State to Review Criminal Justice System
Lawmakers will review the Texas Department of Criminal Justice and the Texas Board of Pardons and Paroles in January. Photo by Liang Shi/KUT NewsAudio clip: Adobe Flash Player (version 9 or above) is required to play this audio clip. Download the latest version here. You also need to have JavaScript enabled in your browser.
The Texas Legislature begins its evaluation of the Texas Department of Criminal Justice and the Texas Board of Pardons and Paroles in January. Lawmakers will use results from this so-called Sunset review to recommend major agency changes in the 2013 legislative session.
Advocacy and policy groups have already begun lobbying the commission in charge, approaching the state’s criminal justice system with many different interests in mind.
“As a human rights organization, our perspective is that these conditions are cruel and unusual. They violate the constitution and it’s illegal to house prisoners in these conditions,” said Scott Medlock with the Texas Civil Rights Project.
The TCRP sent a letter to the Sunset Advisory Commission pointing out what it considers inadequate health care for prisoners. Arguing for prisoner rights doesn’t always get results, Medlock said, so he’s also proposing measures to improve prisoner conditions while cutting costs for the state. For example, Medlock said the state should review policies that keep geriatric inmates behind bars as they will require a disproportionate amount of the state prison system’s healthcare dollars.
“So that results in old and frail prisoners who have already served an extremely long time in prison that then become very expensive to care for as they reach their later years,” Medlock said.
Marc Levin with the Texas Public Policy Foundation, a conservative state policy think tank, agreed there should be a review of sentencing and the prison population. The state must prioritize its prison space to keep those who are threats to society behind bars, Levin said, but steer lower level offenders out of jail.
“We have about 17,000 low level drug possession offenders in our Texas prisons right now. Not all of them would be eligible under this, because it excludes those with prior significant felony convictions and so forth, but it certainly would save several hundreds of millions of dollars,” Levin said.

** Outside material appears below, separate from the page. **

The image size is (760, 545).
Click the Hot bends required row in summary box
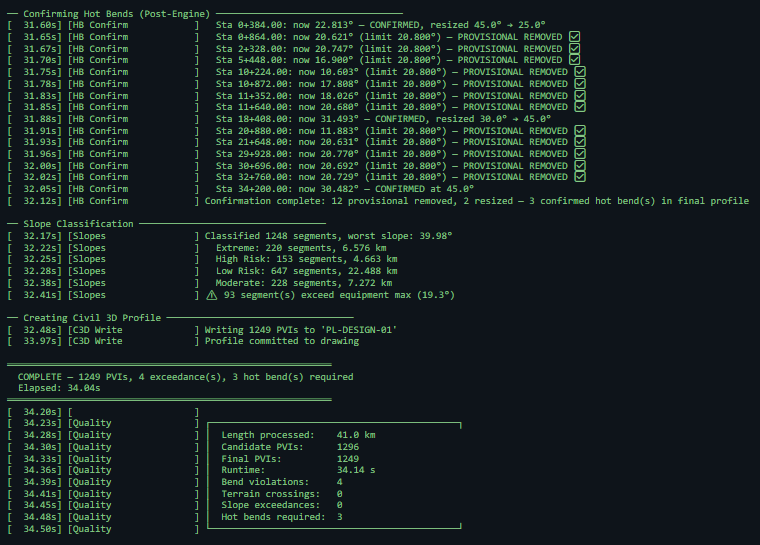(282, 517)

Even with the savings incentive, it can be tough to convince officials to change sentencing policies in the “tough on crime” state of Texas. Levin countered that state incarceration rates and crime rates have declined over the last six years. Prisoners who don’t pose a threat should be put in a strict probation program with monitoring and treatment instead, Levin said, which will lower costs and recidivism rates.
The Sunset Advisory Commission holds its first meeting in January to go over the 24 agencies under review in 2012.